Last week I posted the photos of an old schoolhouse near Walla Walla. When I walked around that building to take those photos, I also spotted this….the coal or wood chute door down into the basement:

In case you cannot read it, it says “Hercules Fuel Chute.”

Here’s a really big laugh: When I Googled those words, all the results I got pointed to a Hercules cargo aircraft!

Do you suppose a student chore was to load the fuel through this chute into the basement and then into the furnace???

Wednesday Nostalgia

This was a schoolhouse near the fairgrounds a bit west of Walla Walla. I took the “stairs” photo through the locked-door-window.

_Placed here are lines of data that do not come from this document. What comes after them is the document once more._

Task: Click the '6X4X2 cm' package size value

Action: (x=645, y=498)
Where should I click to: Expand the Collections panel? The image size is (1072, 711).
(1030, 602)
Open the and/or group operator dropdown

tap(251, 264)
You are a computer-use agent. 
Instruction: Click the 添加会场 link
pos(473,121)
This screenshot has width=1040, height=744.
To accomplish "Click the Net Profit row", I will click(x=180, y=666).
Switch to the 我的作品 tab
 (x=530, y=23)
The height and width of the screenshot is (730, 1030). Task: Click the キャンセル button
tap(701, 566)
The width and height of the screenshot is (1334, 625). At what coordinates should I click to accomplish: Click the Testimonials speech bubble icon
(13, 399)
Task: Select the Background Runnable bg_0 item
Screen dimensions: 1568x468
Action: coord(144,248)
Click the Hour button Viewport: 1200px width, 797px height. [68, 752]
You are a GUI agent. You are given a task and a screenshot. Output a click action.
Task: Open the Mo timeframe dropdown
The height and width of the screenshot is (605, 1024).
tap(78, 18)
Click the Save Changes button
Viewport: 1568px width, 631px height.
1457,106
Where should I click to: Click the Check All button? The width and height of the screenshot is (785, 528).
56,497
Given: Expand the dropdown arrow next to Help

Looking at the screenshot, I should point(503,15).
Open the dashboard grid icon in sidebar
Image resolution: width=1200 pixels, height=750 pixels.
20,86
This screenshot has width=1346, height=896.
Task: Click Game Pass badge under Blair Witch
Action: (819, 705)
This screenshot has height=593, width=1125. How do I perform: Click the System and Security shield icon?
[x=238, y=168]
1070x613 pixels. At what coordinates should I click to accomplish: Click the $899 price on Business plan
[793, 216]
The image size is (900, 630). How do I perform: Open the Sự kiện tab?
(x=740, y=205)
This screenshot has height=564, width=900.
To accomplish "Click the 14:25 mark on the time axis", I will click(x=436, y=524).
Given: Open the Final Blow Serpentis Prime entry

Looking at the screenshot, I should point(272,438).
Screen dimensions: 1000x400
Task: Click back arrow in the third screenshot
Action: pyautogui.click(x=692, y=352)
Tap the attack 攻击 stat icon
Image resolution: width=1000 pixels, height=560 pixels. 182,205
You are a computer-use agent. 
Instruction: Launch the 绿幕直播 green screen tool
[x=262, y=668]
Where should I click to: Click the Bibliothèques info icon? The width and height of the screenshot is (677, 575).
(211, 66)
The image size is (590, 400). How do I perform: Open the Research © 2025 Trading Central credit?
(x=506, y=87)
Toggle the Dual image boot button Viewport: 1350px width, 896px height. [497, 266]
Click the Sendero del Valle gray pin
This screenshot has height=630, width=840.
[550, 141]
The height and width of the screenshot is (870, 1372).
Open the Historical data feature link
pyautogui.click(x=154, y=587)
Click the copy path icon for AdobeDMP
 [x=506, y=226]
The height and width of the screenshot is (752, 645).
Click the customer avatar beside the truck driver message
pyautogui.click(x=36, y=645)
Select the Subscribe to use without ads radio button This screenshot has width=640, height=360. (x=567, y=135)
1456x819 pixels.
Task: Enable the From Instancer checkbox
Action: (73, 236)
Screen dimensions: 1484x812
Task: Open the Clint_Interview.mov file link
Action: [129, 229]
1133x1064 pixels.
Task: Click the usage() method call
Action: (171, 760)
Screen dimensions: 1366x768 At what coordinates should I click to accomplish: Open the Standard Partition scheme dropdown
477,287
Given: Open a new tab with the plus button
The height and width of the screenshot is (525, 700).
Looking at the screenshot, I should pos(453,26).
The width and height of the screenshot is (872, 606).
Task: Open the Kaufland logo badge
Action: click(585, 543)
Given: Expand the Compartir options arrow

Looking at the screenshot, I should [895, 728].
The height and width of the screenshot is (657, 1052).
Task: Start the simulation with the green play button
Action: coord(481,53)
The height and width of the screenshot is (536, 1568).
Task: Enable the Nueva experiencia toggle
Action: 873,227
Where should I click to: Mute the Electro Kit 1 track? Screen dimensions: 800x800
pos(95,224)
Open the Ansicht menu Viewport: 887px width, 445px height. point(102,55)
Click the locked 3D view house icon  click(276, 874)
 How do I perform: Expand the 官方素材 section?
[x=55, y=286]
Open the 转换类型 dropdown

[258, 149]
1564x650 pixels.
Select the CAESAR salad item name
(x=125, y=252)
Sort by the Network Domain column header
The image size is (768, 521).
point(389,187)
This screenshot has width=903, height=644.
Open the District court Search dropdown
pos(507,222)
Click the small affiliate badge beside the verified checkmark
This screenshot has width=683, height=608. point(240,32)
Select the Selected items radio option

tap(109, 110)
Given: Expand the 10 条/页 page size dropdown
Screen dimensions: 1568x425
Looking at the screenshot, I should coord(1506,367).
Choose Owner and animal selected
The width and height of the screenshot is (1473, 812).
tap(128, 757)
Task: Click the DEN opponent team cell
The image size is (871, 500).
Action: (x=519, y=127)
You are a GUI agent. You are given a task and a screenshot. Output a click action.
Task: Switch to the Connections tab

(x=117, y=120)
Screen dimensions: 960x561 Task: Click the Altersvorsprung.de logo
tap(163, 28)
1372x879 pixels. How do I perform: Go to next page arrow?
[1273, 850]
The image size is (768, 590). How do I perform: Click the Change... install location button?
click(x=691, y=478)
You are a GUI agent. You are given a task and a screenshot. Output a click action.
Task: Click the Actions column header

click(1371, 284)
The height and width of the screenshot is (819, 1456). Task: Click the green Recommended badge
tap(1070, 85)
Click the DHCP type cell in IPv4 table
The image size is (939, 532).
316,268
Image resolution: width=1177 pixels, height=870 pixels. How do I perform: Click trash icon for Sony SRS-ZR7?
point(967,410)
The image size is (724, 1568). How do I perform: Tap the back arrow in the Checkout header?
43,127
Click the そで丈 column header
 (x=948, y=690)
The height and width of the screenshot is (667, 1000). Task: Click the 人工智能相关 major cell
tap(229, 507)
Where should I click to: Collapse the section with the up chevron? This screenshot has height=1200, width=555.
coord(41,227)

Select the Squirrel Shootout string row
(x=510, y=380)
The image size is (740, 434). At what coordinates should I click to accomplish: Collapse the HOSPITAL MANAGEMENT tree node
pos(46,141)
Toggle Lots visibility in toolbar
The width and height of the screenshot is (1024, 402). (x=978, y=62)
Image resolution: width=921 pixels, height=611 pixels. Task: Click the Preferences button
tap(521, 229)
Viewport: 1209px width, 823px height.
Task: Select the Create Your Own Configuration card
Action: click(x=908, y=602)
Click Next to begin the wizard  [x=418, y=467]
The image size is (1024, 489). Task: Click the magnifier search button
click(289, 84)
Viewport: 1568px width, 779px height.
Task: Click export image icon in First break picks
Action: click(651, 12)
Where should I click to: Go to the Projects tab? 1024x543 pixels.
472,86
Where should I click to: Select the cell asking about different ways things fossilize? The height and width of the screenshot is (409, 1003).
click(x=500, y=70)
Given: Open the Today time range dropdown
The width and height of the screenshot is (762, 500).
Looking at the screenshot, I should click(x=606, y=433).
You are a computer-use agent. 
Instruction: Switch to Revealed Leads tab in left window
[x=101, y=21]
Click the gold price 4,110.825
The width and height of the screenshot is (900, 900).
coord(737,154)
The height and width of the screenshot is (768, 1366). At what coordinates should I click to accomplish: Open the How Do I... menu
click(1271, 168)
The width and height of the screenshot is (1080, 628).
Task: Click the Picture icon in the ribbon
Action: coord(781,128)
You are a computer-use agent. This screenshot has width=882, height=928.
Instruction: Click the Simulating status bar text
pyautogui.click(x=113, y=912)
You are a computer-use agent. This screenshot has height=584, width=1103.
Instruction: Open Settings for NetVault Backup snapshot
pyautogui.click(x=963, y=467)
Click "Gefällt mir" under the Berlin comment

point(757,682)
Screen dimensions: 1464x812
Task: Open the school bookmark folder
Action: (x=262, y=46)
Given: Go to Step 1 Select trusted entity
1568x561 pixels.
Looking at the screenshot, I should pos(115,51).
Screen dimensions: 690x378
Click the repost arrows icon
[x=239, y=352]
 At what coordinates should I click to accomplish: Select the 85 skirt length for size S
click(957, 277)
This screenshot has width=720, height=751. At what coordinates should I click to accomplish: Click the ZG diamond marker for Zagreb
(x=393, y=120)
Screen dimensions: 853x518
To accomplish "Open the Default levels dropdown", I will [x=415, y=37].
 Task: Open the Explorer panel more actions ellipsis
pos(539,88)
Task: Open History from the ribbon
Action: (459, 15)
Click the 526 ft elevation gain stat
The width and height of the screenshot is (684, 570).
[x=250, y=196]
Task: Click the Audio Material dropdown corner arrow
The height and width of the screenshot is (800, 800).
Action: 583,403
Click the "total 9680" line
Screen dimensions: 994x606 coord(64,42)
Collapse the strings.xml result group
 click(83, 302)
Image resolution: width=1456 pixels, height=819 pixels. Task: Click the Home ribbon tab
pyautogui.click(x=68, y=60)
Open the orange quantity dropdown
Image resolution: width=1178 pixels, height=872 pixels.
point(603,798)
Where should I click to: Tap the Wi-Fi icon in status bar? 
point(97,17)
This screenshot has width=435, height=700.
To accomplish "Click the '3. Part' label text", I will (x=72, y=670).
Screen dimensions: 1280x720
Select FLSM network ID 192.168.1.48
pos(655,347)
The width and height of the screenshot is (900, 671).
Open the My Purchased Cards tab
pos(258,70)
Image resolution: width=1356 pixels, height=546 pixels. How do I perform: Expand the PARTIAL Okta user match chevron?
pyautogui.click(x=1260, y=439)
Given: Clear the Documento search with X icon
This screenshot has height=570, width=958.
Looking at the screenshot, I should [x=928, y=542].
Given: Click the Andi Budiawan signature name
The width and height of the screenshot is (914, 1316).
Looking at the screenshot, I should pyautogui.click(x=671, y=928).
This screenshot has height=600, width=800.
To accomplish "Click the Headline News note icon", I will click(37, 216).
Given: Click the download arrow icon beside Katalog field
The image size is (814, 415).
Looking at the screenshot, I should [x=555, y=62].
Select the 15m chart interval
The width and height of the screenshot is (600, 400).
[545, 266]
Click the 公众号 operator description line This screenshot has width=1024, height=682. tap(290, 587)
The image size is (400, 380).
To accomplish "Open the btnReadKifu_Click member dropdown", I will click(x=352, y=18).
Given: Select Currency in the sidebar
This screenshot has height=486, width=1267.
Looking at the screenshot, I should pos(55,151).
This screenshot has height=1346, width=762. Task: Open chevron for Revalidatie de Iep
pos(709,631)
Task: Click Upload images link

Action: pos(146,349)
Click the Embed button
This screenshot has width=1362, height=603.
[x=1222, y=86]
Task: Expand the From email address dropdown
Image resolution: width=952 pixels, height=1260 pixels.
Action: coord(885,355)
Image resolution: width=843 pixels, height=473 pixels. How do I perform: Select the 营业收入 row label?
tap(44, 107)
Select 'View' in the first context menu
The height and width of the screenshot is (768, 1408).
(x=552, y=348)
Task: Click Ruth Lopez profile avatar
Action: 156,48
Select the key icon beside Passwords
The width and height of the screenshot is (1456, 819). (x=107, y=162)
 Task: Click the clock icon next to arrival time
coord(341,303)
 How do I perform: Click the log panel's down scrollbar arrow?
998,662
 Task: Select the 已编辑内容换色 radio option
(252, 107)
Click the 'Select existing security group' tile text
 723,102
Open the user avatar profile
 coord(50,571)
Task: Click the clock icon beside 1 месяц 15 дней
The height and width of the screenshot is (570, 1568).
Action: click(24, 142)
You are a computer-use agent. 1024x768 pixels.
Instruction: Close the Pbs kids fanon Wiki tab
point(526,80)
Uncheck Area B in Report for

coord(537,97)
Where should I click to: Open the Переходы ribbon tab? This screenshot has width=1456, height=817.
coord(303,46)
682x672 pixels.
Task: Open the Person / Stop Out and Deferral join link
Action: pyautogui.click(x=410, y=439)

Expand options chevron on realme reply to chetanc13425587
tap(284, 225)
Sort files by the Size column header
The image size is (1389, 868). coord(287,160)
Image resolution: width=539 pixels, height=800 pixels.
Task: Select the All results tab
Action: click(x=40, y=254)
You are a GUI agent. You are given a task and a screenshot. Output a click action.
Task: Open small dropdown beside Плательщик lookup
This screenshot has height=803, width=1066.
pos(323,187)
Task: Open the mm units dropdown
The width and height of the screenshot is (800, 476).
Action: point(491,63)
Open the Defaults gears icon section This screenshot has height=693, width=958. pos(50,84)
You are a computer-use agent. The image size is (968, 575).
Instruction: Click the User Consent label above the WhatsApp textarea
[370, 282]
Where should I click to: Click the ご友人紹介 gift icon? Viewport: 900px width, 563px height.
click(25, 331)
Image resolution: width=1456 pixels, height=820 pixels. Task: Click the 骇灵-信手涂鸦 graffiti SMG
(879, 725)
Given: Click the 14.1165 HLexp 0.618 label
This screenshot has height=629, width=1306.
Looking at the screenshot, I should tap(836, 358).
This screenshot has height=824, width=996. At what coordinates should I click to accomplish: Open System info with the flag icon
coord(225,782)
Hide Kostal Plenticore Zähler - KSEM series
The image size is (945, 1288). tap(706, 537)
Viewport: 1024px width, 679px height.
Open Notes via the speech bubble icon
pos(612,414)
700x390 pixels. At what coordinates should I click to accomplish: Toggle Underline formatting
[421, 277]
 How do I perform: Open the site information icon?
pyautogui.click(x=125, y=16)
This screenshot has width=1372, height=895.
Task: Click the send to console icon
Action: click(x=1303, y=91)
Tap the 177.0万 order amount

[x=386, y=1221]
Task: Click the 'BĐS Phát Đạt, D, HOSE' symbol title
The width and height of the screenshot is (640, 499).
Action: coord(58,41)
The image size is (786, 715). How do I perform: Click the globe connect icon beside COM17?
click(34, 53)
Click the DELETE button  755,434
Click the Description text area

How many of you, and certainly of your ancestors, went to a rural schoolhouse like this?

Can’t you just hear the hundreds of footsteps clomping up and down those wooden stairs?

 

 

 

 

 

 

Nostalgia Wednesday

“Today is the day that is filled with surprises…….” Remember that opening song from the Micky Mouse Club show on TV in the late 1950s? I loved that show! Especially the “Spin and Marty” segment. 

Today we introduce a new blogging-segment-day on the Washington State Genealogical Society blog…… Nostalgia Wednesday. Hope you enjoy these little trips down memory lane……

 

These are called “Shoe Lasts.” Wikipedia explains: A last is a mechanical form that has a shape similar to that of a human foot. It is used by shoemakers and cordwainers in the manufacture and repair of shoes. Lasts typically come in pairs and have been made from various materials, including hardwoods, cast iron, and high-density plastics.

At least they come in right-left pairs.  In the first shoe-making days, it was a one-foot shape and they molded to your foot with use. Doesn’t that sound like fun??